-- PAGE EXTRACT start --

But I also have what could be classified as a “critical” brain.  And I don’t mean that in a completely negative sense.  I think it is precisely my critical capacity — combined with a curiosity (perhaps bequeathed to me by my own earthly father)  — that has made me the artist and writer that I am.  After all, to progress at all in any art or profession, one must develop the capacity to evaluate one’s own performance, which in my case meant finding a balance between developing a cold eye for searching out mistakes or weaknesses in my work, and a genuine appreciation for the products of my own particular talent.  But it may well be that a brain like mine — so well tuned for creating art — is not the best brain for living in a world of belief.  In other words, having the brain that I have, perhaps my declension from belief was as inevitable as my acquisition of it in the first place!

When my Christianity came to an end, I felt like a hard-rock miner who had been manning a clattering drill for fifteen years who had suddenly broken through a rock wall that, instead of leading to an open chamber, was actually the last bit of crust on the other side of the earth, and so I found myself suddenly tumbling off into the vast void of God-less space.  In time I began to look in wonder at Christians who had believed in God all of their lives (and would likely believe until they died).  How could they do it?  Was it simply a function of my determined personality that turned the seemingly virtuous trait of getting-to-the-bottom-of-things into a boring-a-hole-right-through-an-entire-belief-system character flaw?

-- PAGE EXTRACT end --
-- DATA EXTRACT start --

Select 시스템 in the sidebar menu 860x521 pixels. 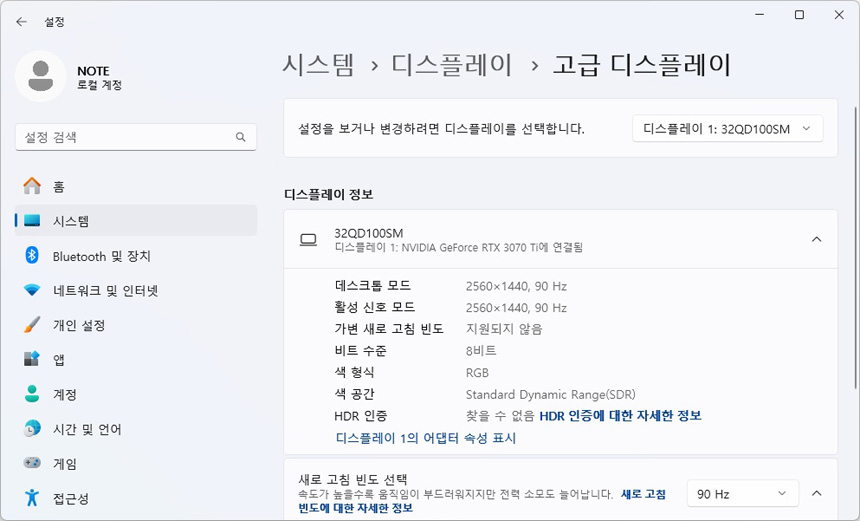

-- DATA EXTRACT end --

- _THE EXERCISE_
Echo the passage about losing religious belief, starting at "But I also have" and ending at "the first place!". The data has nothing to do with the text.

- _THE RESPONSE_
But I also have what could be classified as a “critical” brain.  And I don’t mean that in a completely negative sense.  I think it is precisely my critical capacity — combined with a curiosity (perhaps bequeathed to me by my own earthly father)  — that has made me the artist and writer that I am.  After all, to progress at all in any art or profession, one must develop the capacity to evaluate one’s own performance, which in my case meant finding a balance between developing a cold eye for searching out mistakes or weaknesses in my work, and a genuine appreciation for the products of my own particular talent.  But it may well be that a brain like mine — so well tuned for creating art — is not the best brain for living in a world of belief.  In other words, having the brain that I have, perhaps my declension from belief was as inevitable as my acquisition of it in the first place!